Adversarial attacks are not something new to the world of Deep Networks used for image recognition. However, as the research with Deep Learning grows, more flaws are uncovered. The team at the University of KU Leuven in Belgium have demonstrated how, by simple using a colored photo held near the torso of a man can render him invisible to image recognition systems based on convolutional neural networks.
Convolutional Neural Networks or CNNs are a class of Deep learning networks that reduces the number of computations to be performed by creating hierarchical patterns from simpler and smaller networks. They are becoming the norm for image recognition applications and are being used in the field. In this new paper, the addition of color patches is seen to confuse the image detector YoLo(v2) by adding noise that disrupts the calculations of the CNN. The patch is not random and can be identified using the process defined in the publication.
This attack can be implemented by printing the disruptive pattern on a t-shirt making them invisible to surveillance system detection. You can read the paper[PDF] that outlines the generation of the adversarial patch. Image recognition camouflage that works on Google’s Inception has been documented in the past and we hope to see more such hacks in the future. Its a new world out there where you hacking is colorful as ever.
Cut to new regulations being implemented on what designs can be on your t-shirt if you want to travel through an airport.
Wear a T-shirt of a picture of a person wearing a T-shirt with a picture of a person on it, with the person on that T-shirt wearing a picture of another person, and so on down to the limit of your silk screening resolution. See if you can send the image recognition into an endless loop.
Divide by zero error?
Can you trick a car into not recognizing you as a pedestrian accidentally? I’m all for sticking it to the machine, but I don’t want the machine sticking [it] to me.
Ha!
Another thing might be tricking other cars to recognize your car as a group of pedestrians or emergency services / police to get a free highway ;-)
There’s also the idea of projecting an image onto the face as a friend of mine did:
https://www.youtube.com/watch?v=D-b23eyyUCo
This reminds me of William Gibson’s “Ugly Shirt”.
I foresee an entire fashion industry catering to people who want to remain “invisible”.
And that would lead to a counter detection surveillance system, which hones in on those fashion items to be flagged for deep inspection. If a solution is mass produced it would no longer work as intended. And any solution must be designed to fool multiple systems. The above design only fools one.
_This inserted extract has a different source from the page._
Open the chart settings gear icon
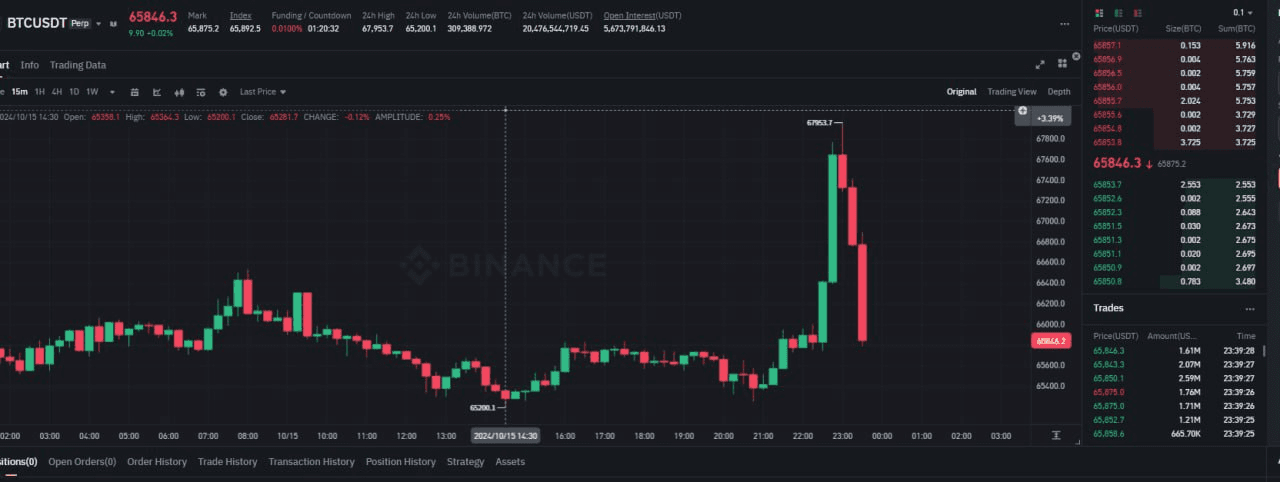 coord(223,92)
Some of the new systems in China use IR cameras + regular cameras. They should be able to spot the warm body and not fooled by the color picture or picture of a face. They can also check for normal body temperature – identify fever for disease controls.
“They can also check for normal body temperature – identify fever for disease controls.”
Hindsight: “If only!”
BTW even if you managed to cover your face or not look into the camera, they can also do gait recognization.
So exciting and yet so scary what technology can do.
https://www.scmp.com/tech/start-ups/article/2187600/chinese-police-surveillance-gets-boost-ai-start-watrix-technology-can
Keyser Söze
walk without rhythm, so you wont attract the worm…
This sort of defense would likely be defeated by programming the surveillance software to ignore information inside of square or rectangular edges. Of course, next: really odd blobs with the same sort of info inside.